When you buy a kit it should have a harness that has a few settings on it. Im buying HID headlights too, where did you get the kit from? i have heard great things from DDM. itsbmw did you buy the 35W or 55W? and what color did you go? Did you need to buy the error code eliminator or whatever its called.

Whoo-sa You work in the parts department! i have a shopping cart for you ! lol JK


----------



## whoo-sa (Feb 23, 2011)

well last time i listed prices on a forum i got a warnign that they were going to kick me off...no commercial post..no making money without paying money..lol  i want to help the economy lol. anyway yeah if you need parts help i can help...kinda the accessory guru here at the dealer along with the "wierd stuff to go to guy"


----------



## whoo-sa (Feb 23, 2011)

i got a kit that is the dual beam so will do his and los ...i does come with a controller but dont know if that will help this relay issue....i talk to a tech here and he is a verry anal dude...he told me that the high beams and drls run through the bcm, the problem being the cruze as many newer cars are not a tech2 supported vehicle they are a global thing...aka internet update and data transfer. this sucks means GM will be monitoring whats going on with these cars


----------



## ChevyMgr (Oct 27, 2010)

whoo-sa said:


> this sucks means GM will be monitoring whats going on with these cars


They have been doing that since the 90's.
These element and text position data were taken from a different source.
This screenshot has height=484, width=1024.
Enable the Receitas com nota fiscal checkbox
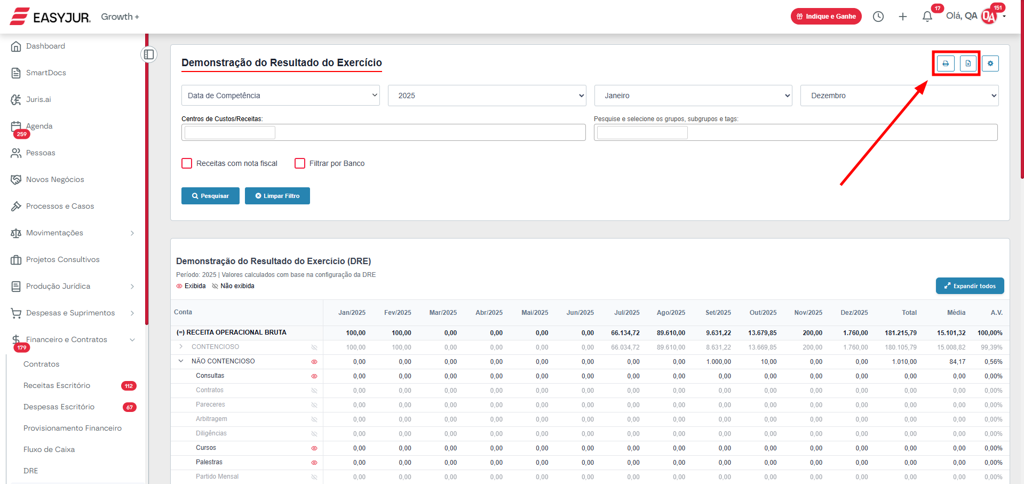187,163
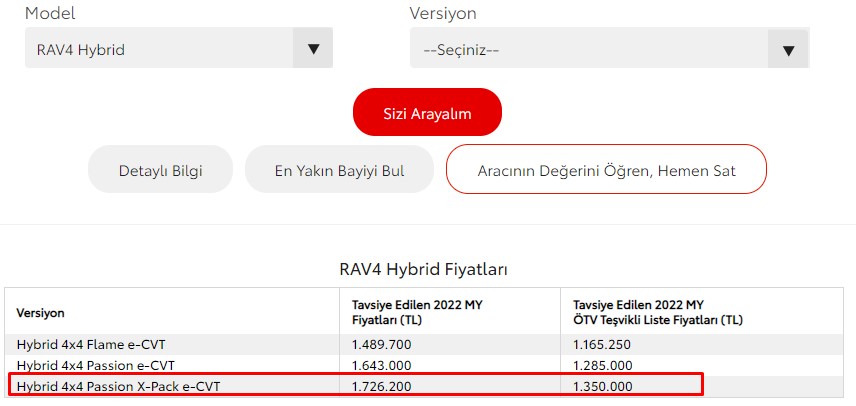Click the red Sizi Arayalım button
856x406 pixels.
427,112
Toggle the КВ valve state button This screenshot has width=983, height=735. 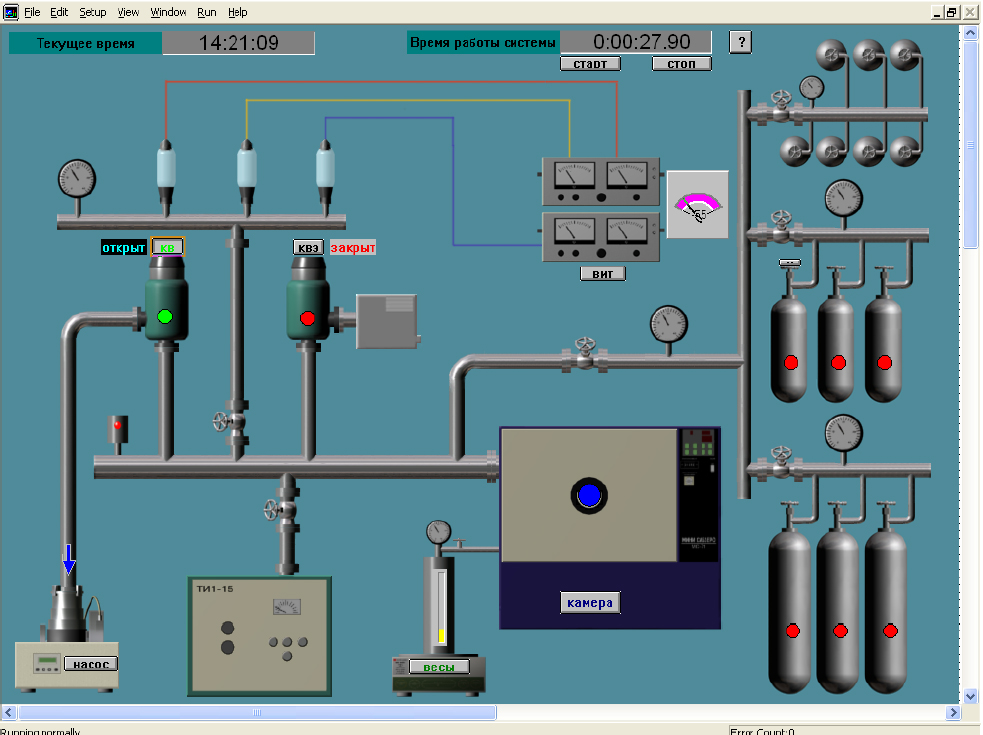tap(166, 247)
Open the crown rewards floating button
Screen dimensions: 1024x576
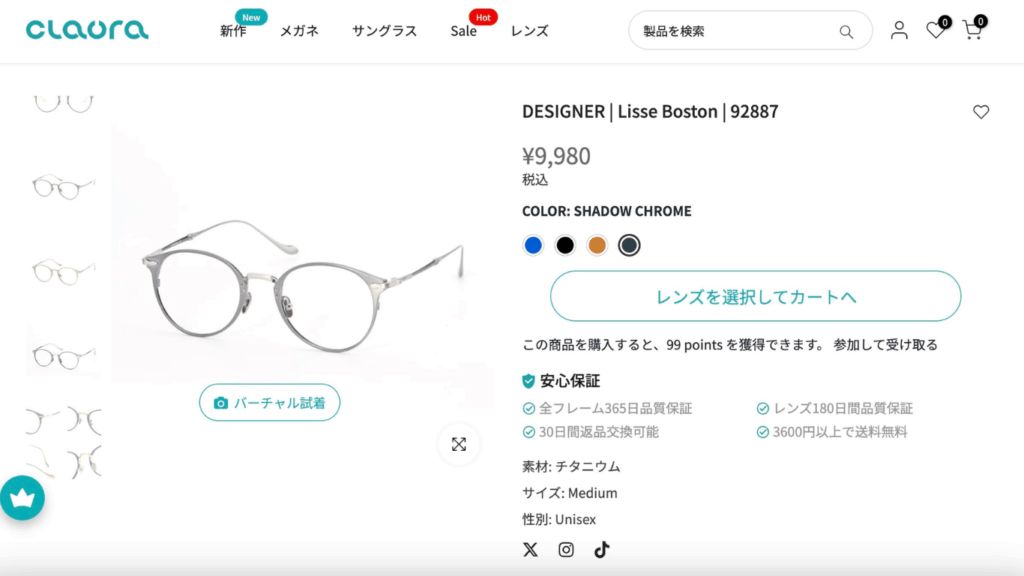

It's called OnStar.


----------



## Kinmartin0789 (Feb 18, 2011)

so after talking to a dealer today they said they can add the factory fogs to a LS cruze for 300$. it jsut requires the new button and a ecu flash. does this mean that the wires are already there? If i buy the factory fog button i can put custom fogs in adn have them flash for functionality? if anyone knows please help


----------



## Aeroscout977 (Nov 25, 2010)

ChevyMgr said:


> They have been doing that since the 90's. It's called OnStar.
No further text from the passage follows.